Functional Limit Theorems: For random fields or stochastic processes, local Gaussian approximations yield precise asymptotic formulas for excursion probabilities, sojourns, or ruin events, generalizing Pickands and Berman constants to locally isotropic or locally self-similar cases (Cheng, 2015, Novikov, 5 Feb 2024).
Bias and Complexity Bounds: In simulation of path functionals (e.g., drawdown in Lévy models), the bias induced by a locally Gaussian (small jumps) approximation is explicitly controlled in Wasserstein and Kolmogorov metrics, with nearly optimal Monte Carlo and MLMC complexity for broad classes of functionals (Cázares et al., 2020).

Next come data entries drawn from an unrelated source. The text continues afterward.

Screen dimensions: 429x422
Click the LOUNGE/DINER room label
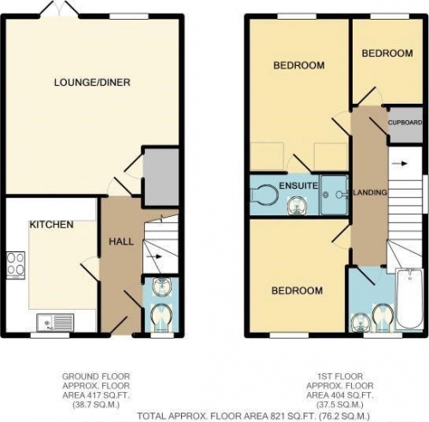92,82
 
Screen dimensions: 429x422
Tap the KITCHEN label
51,225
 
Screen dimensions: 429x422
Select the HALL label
121,242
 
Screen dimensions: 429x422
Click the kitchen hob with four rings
15,265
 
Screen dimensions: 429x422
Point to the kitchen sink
55,323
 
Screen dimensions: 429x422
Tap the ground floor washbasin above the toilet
162,287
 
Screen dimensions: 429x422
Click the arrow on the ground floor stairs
154,256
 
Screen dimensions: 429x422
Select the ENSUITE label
299,185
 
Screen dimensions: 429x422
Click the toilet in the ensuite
263,196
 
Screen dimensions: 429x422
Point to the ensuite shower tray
334,195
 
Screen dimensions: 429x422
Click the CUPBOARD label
405,123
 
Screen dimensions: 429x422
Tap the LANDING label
370,192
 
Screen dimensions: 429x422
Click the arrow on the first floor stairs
400,164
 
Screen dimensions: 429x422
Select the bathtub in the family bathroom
409,299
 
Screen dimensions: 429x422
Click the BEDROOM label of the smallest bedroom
387,53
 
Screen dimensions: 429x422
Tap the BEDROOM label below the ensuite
297,291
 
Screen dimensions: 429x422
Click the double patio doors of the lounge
59,8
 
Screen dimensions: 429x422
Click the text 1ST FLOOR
340,376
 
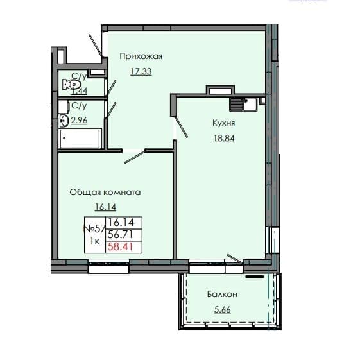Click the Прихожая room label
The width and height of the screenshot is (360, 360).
coord(141,56)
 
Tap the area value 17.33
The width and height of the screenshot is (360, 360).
coord(141,71)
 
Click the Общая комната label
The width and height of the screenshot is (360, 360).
coord(105,192)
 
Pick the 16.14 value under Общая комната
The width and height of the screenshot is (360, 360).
coord(104,207)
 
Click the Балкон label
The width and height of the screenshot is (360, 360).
coord(223,295)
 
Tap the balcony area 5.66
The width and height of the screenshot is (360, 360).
coord(223,309)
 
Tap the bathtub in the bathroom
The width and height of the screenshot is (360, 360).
coord(80,137)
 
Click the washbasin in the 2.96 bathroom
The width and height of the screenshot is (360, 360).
coord(63,119)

6. Comparison with Global Gaussian Methods

The locally Gaussian approach must be carefully distinguished from global methods:

Property	Local Gaussian Approximation	Global Gaussian Process/Kernel Regression
Model expressivity	Adapts to local nonstationarity and behavior	Enforced by global kernel, often assumes stationarity
Scalability	Linear or near-linear in data size; localized updates	Cubic (or quadratic) in $N$ ; costly for large $N$
Uncertainty quantification	Bayesian, with local valid posterior variances	Global posterior; may be inaccurate in nonstationary regions
Adaptivity	Allows spatially varying lengthscales, local patch selection	One or few lengthscales for kernel; adaptation challenging
Computational tractability	Matrix inversions restricted to small subproblems; enables online learning	Full $N\times N$ matrix inversion; batch only
Limitations	Requires tuning of local region/order/overlap; may lose global consistency	May underfit local structure, inflexible for spatial heterogeneity

7. Conceptual Extensions and Open Directions

The local Gaussian paradigm is not confined to regression and spatial processes. Notable extensions include:

Locally linearized Bayesian neural network predictions (Immer et al., 2020) employing the generalized Gauss–Newton method.
Local random feature kernel approximations with explicit test-point centering to cure vanishing pathologies in high-frequency domains (Wacker et al., 2022).
Patchwork models using local Gaussian mixtures for sparse adaptive representation of curves or images—e.g., sparse Gaussian approximations matching the $N$ -term rate-optimality of curvelets for anisotropic signals in $L_2(\mathbb{R}^2)$ (Erb et al., 2019).
Non-Gaussian quasi-likelihoods for SDEs with locally stable noise, where the "locally Gaussian" approximation is explicitly abandoned in favor of stable laws (Masuda, 2016) when the process increments are heavy-tailed.

A plausible implication is that future research will further hybridize local and global approaches, refine localization heuristics, and establish tighter statistical and computational guarantees for adaptive, scalable, and uncertainty-quantified modeling in large-scale, heterogeneous, and high-dimensional environments.